Say Hi To Cuckoo Sandbox!

Cuckoo is an open source automated malware analysis tool. Cuckoo can execute files and monitor the behaviour. And if you are running FreeFixer, your suspicious files will also be analysed by the sandbox. For free.

I’ll try to explain what Cuckoo can do more in detail by using examples from the Cuckoo reports on files listed here at freefixer.com:

One of the most useful features is that Cuckoo can trace API calls. Here’s an example from RunBoosterUpdateTask64.exe, where you can see that it calls CreateServiceW to register a driver named WinDivert64.sys. This is pretty useful if you are trying to find out what a particular file on your system is doing.

"call": {
  "category": "services",
  "status": 1,
  "stacktrace": [],
  "api": "CreateServiceW",
  "return_value": 4536928,
  "arguments": {
    "service_start_name": "",
    "start_type": 2,
    "service_handle": "0x0000000000453a60",
    "display_name": "WinDivert1.2",
    "error_control": 1,
    "service_name": "WinDivert1.2",
    "filepath": "C:\\Windows\\System32\\drivers\\WinDivert64.sys",
    "filepath_r": "C:\\Windows\\system32\\drivers\\WinDivert64.sys",
    "service_manager_handle": "0x0000000000453a00",
    "desired_access": 983551,
    "service_type": 1,
    "password": ""
  },
  "time": 1576385586.79675,
  "tid": 2436,
  "flags": {}
}

Cuckoo also monitors host resolving. Here’s another example from the log where RunBoosterUpdateTask64.exe tries to get the IP address for update.updinfo.xyz:

"resolves_host": [ "update.updinfo.xyz" ]

And the list goes on. Cuckoo detects anti-virtualisation tactics. For example, Cuckoo will notice if the file under test checks for existence of VMware/VirtualBox registry keys or files.

Here’s an example from armsvc.exe where Cuckoo notice that the process is trying to detect if it is running in VMware using an instruction:

{
  "markcount": 1,
  "families": [],
  "description": "Detects VMWare through the in instruction feature",
  "severity": 3,
...

Cuckoo will detect potential compressed or encrypted data in the executable files by measuring the entropy in the file. Cuckoo can also step through installation wizards and takes screenshots during the analysis. It will also log UDP and TCP connection.

I’m impressed by all the features.

So, I’ve set up a Cuckoo installation that freefixer.com will use to analyse files. The approach is simple. Freefixer.com will upload files to sandbox and after a while the analysis will be displayed on the web site. I’ve decided to display the Summary, Generic, Dropped, Signatures, Yara, and Network sections from the sandbox report. Here’s an example report for armsvc.exe:

I’ve been running Cuckoo for some time now, and it has analysed more that 6000 files. I’m pretty happy with the result so far. Cuckoo just keeps on running, analysing one file after another.

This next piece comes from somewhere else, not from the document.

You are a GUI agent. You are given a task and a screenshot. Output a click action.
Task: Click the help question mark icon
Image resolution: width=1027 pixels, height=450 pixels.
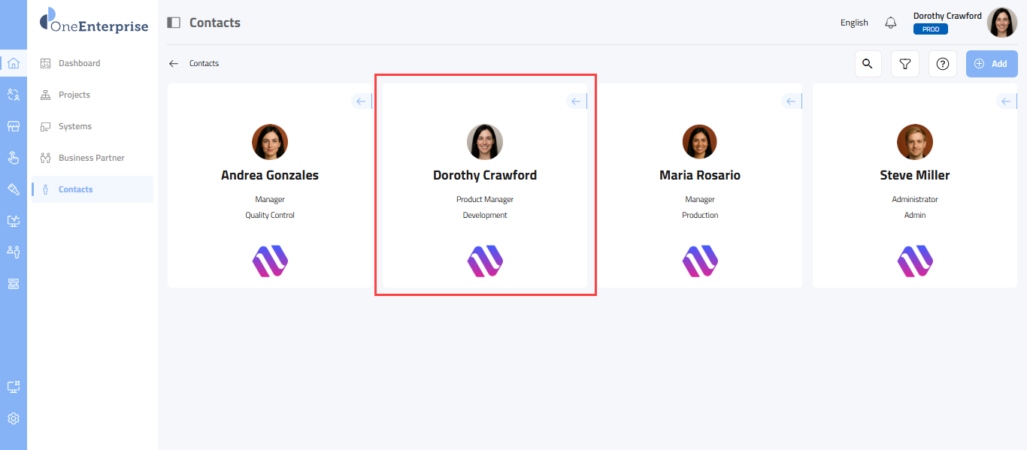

I’ve identified a number of issues that needs to be addressed:

  • Lots of noise! The reports from Cuckoo can be quite verbose and it can be difficult for users to identify the most interesting parts of the log. This is pretty difficult problem that I’m not sure how to fix. An automated approach is needed to pinpoint the most interesting parts of the log.
  • Identical screenshots. The sandbox generates screenshots that are almost identical. I’m currently using ImageMagick to compare images for similarity but it does not work good enough. I think the code needs another round of tuning.
  • The web site needs to explain what the items in the log means. For example, what does UPD packets sent from the local host to 224.0.0.255 at port 5355 mean? (It’s a name resolution for hosts on the same local link)
  • The JSON reports are shown in fixed size text-areas (<pre></pre>) with vertical and horizontal scrollbars. Works OK when the amount of JSON data is small. Works terrible when dealing with large amount of data. Please let me know if you have some ideas on how to present the JSON data in smart ways.

I’m hoping, now that you have another tool to analyse files, that this will help you to track down and remove that malware running on your machine.